Постепенно все вошло в прежнюю колею. Ульрих больше не волновал ее, да и наедине они практически не бывали. Казалось, им всегда будет двадцать - навеки двадцать - и они всегда будут рядом, втроем, друг подле друга. У каждого из них в альбоме была фотография - единственная совместная - хохочущий Руди с одной стороны, рядом Сонечка, ее голова - на его плече; спокойный Ульрих с другой, его голова - на плече Сонечки. Все вместе они формировали троединство, трезвучие, своеобразный триптих.
"It's either three of us or no one", - сказал Руди однажды, и никто не посмел оспорить эту простую истину.
Трудно сказать, была ли Сонечка для них центром, сердцевиной, но, судя по той фотографии, была - и даже больше, чем центром, - связующей ниточкой. Казалось, они уже и не помнили себя без нее; без ее музыки, словечек, прощальных поцелуев. Да и сама Сонечка не могла представить себя без них, а прощалась с ними всегда так, будто больше никогда не увидит; старалась успеть сказать, сделать, признаться.
Они давали друг другу les voeux de printemps; шла их двадцатая весна, и все вокруг было о счастье, о жизни и о любви.
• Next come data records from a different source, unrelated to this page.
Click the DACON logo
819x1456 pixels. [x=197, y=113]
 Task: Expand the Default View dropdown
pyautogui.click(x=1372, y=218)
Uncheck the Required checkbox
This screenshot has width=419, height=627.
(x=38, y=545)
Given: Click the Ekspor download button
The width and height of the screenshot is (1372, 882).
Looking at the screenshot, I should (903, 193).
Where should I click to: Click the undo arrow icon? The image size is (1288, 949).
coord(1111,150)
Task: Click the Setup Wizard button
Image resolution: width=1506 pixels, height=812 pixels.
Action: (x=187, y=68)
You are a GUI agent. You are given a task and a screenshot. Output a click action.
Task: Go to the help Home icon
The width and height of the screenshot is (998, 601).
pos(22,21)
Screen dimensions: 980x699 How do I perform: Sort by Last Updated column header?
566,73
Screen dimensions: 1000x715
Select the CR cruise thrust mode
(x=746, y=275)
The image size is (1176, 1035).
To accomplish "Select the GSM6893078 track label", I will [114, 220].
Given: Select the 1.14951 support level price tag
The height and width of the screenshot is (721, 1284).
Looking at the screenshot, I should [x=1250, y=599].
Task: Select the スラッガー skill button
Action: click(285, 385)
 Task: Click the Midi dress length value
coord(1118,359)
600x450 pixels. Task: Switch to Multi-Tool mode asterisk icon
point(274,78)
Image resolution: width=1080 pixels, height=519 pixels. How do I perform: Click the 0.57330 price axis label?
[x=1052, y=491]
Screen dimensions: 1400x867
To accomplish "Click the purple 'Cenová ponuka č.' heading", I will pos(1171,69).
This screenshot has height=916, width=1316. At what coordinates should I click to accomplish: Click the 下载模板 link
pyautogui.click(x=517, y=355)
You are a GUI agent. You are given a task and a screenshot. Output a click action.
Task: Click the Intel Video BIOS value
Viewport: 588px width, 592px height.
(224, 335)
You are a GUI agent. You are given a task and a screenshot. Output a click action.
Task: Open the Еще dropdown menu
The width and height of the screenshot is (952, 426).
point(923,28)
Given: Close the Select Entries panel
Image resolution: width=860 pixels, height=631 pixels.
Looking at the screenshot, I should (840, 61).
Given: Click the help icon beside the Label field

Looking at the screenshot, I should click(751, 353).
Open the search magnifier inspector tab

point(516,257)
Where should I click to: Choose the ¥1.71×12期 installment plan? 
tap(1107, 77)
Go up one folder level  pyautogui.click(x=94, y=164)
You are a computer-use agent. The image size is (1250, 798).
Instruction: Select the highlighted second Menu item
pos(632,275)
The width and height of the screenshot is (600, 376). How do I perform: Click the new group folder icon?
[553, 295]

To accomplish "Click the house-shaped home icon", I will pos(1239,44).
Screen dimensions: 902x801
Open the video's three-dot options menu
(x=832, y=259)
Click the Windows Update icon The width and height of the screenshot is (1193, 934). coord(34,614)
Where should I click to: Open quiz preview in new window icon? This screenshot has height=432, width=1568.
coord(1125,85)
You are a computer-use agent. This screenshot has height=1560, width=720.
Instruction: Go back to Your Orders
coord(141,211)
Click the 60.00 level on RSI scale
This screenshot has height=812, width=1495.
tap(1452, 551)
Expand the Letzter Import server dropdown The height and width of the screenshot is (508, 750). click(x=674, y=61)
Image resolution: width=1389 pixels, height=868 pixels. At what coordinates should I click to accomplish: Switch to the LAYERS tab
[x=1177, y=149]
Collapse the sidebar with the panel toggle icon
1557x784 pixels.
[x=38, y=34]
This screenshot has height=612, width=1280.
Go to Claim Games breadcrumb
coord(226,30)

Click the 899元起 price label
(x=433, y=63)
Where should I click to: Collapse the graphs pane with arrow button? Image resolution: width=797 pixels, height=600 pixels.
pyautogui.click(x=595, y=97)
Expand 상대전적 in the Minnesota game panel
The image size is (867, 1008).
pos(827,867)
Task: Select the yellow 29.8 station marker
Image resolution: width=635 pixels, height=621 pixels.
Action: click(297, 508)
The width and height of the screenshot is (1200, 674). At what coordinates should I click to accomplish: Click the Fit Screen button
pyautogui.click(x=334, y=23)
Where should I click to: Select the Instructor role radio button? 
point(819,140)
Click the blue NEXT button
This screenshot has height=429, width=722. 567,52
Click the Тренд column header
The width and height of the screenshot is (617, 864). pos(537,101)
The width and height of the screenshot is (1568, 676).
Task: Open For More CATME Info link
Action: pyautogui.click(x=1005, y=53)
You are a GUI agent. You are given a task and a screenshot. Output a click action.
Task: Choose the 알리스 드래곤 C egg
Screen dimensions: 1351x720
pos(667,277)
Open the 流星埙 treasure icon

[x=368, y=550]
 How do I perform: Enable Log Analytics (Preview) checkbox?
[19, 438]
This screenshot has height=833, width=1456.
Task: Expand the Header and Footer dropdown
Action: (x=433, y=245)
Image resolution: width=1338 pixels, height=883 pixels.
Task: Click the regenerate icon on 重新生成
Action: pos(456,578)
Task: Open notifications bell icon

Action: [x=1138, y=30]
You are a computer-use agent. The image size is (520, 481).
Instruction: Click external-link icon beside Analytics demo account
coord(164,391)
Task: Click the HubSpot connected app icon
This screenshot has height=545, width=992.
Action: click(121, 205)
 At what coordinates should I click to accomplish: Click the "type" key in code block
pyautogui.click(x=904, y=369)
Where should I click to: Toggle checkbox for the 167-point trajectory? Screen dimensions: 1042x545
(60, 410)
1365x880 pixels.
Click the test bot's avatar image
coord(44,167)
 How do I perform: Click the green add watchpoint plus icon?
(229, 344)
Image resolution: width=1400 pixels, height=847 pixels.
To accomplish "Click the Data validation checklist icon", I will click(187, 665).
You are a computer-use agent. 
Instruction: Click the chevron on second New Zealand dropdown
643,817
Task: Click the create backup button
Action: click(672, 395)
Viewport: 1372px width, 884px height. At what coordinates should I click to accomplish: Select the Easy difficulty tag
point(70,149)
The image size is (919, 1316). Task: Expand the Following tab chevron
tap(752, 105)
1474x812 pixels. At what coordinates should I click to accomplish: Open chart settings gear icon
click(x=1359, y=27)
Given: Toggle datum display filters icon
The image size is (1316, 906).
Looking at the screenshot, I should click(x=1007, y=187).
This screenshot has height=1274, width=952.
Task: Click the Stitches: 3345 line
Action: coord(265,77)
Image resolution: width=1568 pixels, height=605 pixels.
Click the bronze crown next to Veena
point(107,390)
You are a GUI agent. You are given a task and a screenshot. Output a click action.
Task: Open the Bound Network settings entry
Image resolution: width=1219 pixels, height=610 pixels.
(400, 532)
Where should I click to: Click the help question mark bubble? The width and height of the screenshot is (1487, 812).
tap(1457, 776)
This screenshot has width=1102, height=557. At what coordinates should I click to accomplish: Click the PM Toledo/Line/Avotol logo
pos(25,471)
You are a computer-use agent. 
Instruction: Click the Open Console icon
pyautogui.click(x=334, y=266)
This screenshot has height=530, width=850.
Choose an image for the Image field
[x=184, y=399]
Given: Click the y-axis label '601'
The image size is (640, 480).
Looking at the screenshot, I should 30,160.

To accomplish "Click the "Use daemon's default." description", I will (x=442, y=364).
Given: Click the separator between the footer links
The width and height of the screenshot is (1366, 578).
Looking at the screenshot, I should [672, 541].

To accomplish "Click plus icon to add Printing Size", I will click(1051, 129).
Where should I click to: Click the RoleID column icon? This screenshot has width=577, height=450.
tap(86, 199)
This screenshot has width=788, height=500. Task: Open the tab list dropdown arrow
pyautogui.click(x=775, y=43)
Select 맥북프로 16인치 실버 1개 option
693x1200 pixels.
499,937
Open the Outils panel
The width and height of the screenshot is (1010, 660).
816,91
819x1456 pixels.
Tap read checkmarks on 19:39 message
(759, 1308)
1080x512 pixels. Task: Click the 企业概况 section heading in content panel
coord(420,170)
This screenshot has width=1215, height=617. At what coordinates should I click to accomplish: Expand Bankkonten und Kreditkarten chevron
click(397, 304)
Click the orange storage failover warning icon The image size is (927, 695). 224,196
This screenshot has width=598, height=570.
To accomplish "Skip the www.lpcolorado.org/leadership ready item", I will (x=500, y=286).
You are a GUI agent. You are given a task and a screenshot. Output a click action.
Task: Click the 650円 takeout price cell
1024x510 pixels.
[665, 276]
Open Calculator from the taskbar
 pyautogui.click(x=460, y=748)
Но весна прошла, а летом, в начале июня, Руди уехал с театром на гастроли. Сонечка, боявшаяся встречи с Ульрихом наедине, все-таки не вытерпела - и согласилась пойти с ним в кино. Смущение, неловкость и странное ожидание неизбежного царило между ними, когда Ульрих погладил ее по руке и прижался губами к ее виску. В темном зале не видно было, как покраснела Сонечка, но щеки ее горели; ей было страшно, боязно и неуютно, хотя внутри она уже будто смирилась с тем, к чему неукоснительно шла их дружба - наверное, еще в тот день, когда впервые увидела Ульриха. Она увидела его на несколько секунд раньше Руди, так случилось, и теперь ей, романтической натуре, казалось, что эти несколько секунд сыграли решающую, роковую роль - хотя до сегодняшнего дня она никогда не задумывалась о них. Да, все было решено внутри нее, хотя ей казалось, что все решено за нее, свыше; она была полна этой слепой, волнительной, нетерпеливой решимости сделать, совершить, перейти черту раньше, чем бы появилась возможность отступить. После кино они выпили кофе, прошлись по набережной - у Сонечки подрагивали пальцы, но она больше не краснела, когда Ульрих целовал ее в губы, и больше не отталкивала его, а целовала в ответ. Les voeux de printemps перестали действовать на Сонечку, ведь весна кончилась десять дней (нет, вечность!) назад, а юность, как известно, переменчива.
Потом, дома, когда Ульрих лежал, вжавшись в нее, она гладила его по волосам и думала, что Руди вернется через пару недель, и ничего уже не будет, как прежде; она и Ульрих составляли теперь священное, любовное единство, а Руди отделился от них, будто никогда и не был с ними; будто у Сонечки снова было лишь одно сердце - то, что всегда, целиком и полностью, безраздельно было отдано Ульриху.
И она целовала его, нежного, разгоряченного, покорного, опьяненного любовью, и ей вдруг на какой-то миг показалось, будто Руди наблюдает за ними, и взгляд его полон боли и разочарования.